§ Task to complete
Please print every line from the one containing "Describe the element at coordinates (845, 301)" down to the one containing "injury and the", both included, reproducing them character for character.

Data lines:
- - -

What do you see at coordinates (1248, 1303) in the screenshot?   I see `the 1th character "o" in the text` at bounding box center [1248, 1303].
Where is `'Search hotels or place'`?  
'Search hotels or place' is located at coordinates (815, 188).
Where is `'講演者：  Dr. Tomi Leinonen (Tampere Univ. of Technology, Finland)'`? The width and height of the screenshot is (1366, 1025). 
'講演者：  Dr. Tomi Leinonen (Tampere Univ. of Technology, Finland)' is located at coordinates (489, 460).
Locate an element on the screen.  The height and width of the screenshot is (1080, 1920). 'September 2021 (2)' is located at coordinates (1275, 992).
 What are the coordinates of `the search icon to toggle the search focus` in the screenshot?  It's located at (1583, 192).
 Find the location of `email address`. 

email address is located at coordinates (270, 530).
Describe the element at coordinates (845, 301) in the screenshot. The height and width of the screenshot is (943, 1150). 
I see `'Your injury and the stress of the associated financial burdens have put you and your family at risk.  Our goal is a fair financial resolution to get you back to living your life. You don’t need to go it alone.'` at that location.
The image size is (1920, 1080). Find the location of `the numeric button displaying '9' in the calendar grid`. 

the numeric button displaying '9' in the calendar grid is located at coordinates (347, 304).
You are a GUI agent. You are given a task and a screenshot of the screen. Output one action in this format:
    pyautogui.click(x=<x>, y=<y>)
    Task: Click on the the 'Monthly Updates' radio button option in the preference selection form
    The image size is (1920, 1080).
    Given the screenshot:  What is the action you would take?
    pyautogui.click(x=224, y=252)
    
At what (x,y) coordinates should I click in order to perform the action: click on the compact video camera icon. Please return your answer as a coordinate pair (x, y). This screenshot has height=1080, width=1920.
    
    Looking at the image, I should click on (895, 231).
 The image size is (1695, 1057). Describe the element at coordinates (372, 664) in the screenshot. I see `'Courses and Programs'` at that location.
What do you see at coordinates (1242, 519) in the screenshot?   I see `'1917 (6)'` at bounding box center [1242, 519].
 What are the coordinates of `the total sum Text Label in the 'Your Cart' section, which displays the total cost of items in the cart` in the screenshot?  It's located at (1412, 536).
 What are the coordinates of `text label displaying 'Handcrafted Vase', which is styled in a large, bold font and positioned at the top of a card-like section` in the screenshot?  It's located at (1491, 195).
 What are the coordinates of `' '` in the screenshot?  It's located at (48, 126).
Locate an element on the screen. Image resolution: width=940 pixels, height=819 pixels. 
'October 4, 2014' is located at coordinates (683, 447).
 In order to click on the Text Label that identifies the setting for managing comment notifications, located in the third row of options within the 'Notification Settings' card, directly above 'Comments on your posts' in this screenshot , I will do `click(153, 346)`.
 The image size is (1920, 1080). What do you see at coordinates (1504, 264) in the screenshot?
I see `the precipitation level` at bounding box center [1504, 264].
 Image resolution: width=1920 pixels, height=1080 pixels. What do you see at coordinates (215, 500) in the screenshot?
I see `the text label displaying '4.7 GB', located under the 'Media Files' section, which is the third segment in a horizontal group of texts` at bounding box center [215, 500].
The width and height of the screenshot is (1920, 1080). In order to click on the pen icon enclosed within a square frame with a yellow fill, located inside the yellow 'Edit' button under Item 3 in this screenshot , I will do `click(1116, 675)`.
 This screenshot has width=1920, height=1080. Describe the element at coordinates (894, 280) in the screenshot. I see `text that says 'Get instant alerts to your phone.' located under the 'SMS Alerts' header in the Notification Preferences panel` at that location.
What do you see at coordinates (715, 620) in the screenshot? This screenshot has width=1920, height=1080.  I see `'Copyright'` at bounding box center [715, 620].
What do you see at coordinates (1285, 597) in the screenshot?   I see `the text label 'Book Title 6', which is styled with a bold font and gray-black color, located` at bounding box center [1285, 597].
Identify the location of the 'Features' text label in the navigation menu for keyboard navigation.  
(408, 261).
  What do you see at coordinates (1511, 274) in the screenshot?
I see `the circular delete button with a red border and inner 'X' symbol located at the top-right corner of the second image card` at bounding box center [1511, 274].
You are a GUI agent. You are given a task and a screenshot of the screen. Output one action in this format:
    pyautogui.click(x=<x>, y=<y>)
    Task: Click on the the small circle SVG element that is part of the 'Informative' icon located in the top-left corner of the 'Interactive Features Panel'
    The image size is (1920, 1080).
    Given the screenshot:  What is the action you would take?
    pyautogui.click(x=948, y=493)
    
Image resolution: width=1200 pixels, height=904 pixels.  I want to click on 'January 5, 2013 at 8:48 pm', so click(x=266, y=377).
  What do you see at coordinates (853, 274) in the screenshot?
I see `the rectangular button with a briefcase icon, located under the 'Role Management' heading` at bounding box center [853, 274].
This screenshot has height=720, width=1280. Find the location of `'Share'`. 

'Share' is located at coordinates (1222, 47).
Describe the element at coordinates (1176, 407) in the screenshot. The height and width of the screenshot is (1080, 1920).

- - -

§ Full solution
Describe the element at coordinates (845, 301) in the screenshot. The height and width of the screenshot is (943, 1150). 
I see `'Your injury and the stress of the associated financial burdens have put you and your family at risk.  Our goal is a fair financial resolution to get you back to living your life. You don’t need to go it alone.'` at that location.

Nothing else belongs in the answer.